Whether we like it or not, a lot of our money goes on tax. With up to 33% of our profits going to income tax alone, tax has a major impact on our business’s cash flow. But when we start a new business, it can be up to two years before we need pay a cent, making it too easy to put our head in the sand.

It does catch up with us. Facing two years of tax, payable within a month, can be enough to knock a fledgling business over. This is one bill that a new business owner must have a plan for.

The start-up

Take Sally, an Interior Design Consultant. She starts some private work in April 2016 hoping it might lead to a fulltime business. After a couple of successful projects, referrals start coming in from a busy boutique architectural firm. By January 2017 she is flat out. Money is coming in but also pouring out.

The busier she gets, the more she spends to save time – a house cleaner, child-care and eating out several times a week.

Sally also worries that her personal image isn’t compatible with her profession. Rolling up to a new prospective client’s home in her trusty 14-year-old station wagon wearing an old sweatshirt isn’t inspiring confidence in her as a style expert. So, she starts regularly upgrading her wardrobe. She also trades the station wagon for a respectable four-year-old SUV.

Sally’s second year in business gets even busier. She knows something must give and plans to hire some administration help, if only she had time to advertise and interview. Other than visiting an accountant when she first started up, who tried to explain her tax requirements and registered her for GST, she has done everything herself.

By February 2019, Sally knows she needs to sort her accounts out. She puts aside a day, collates her financial records and visits the accountant who helped her at the start. It is a relief to finally hand a job over, but she isn’t prepared for what is coming.

On the 20th March, her accountant emails her financial statements and a tax return showing a $75,000 profit in the tax year ended 31 March 2017. She finds it hard to believe as there sure isn’t $75,000 in her bank.

He also tells Sally she has $15,670 income tax payable for that year, due in 18 days. Right now, Sally isn’t feeling too good. She knew she should have been putting money aside for tax, but always needed things for the business.

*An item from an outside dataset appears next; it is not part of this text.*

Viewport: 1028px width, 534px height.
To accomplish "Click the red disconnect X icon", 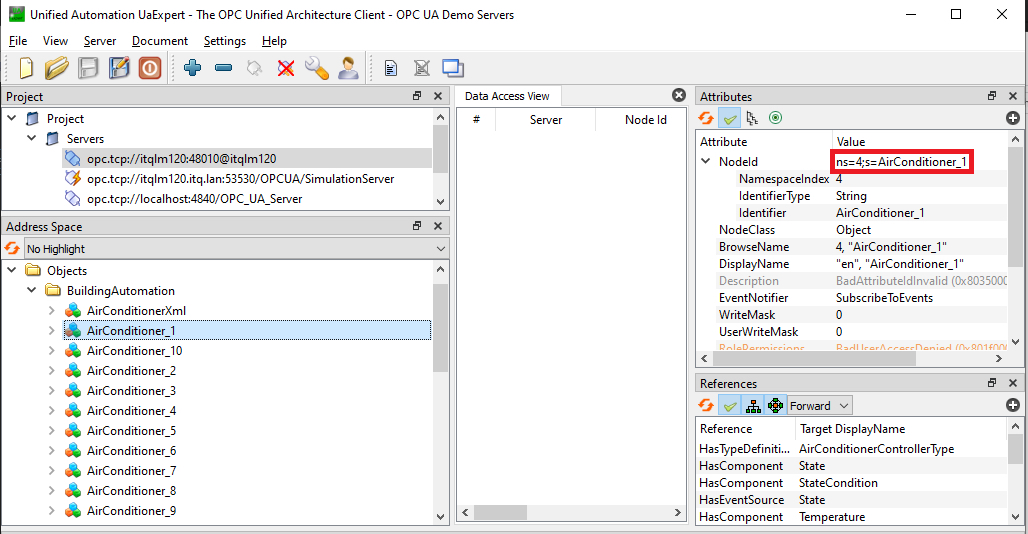I will pyautogui.click(x=286, y=68).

To top it off, the “Provisional Tax” that the accountant had warned Sally about at that initial meeting has also reared its ugly head. Sally has $16,454 of provisional tax, for the year to 31 March 2018, due by 7 May.

That is over $32,000 of tax due in the next seven weeks.

How did it get to this stage?

By 7 May 2019, when the $16,454 provisional tax is due, Sally has been working for just over two years. Her tax payments on 7 April and 7 May 2018 are the tax liabilities on two years’ profits.

When starting a business, it is easy to ignore a bill that you won’t see for up to two years, especially when there are more pressing, and more interesting, things to focus on. But as soon as you are making money your debt to IRD is accumulating.

How to plan for tax payments

Every business should have a financial plan, including a cash flow forecast, to plan for major financial commitments including purchasing equipment and paying tax. The plan will show you what percentage of your income received needs to be put aside for commitments such as income tax, GST and ACC levies. Once you have these commitments clearly scheduled into your plan, it is easy to find the discipline to put the money aside. Not so when they are a big unknown on the horizon.

It is well worth a modest investment at the start of your business journey to get professional help with your financial plan and take control of your business commitments before they take control of you.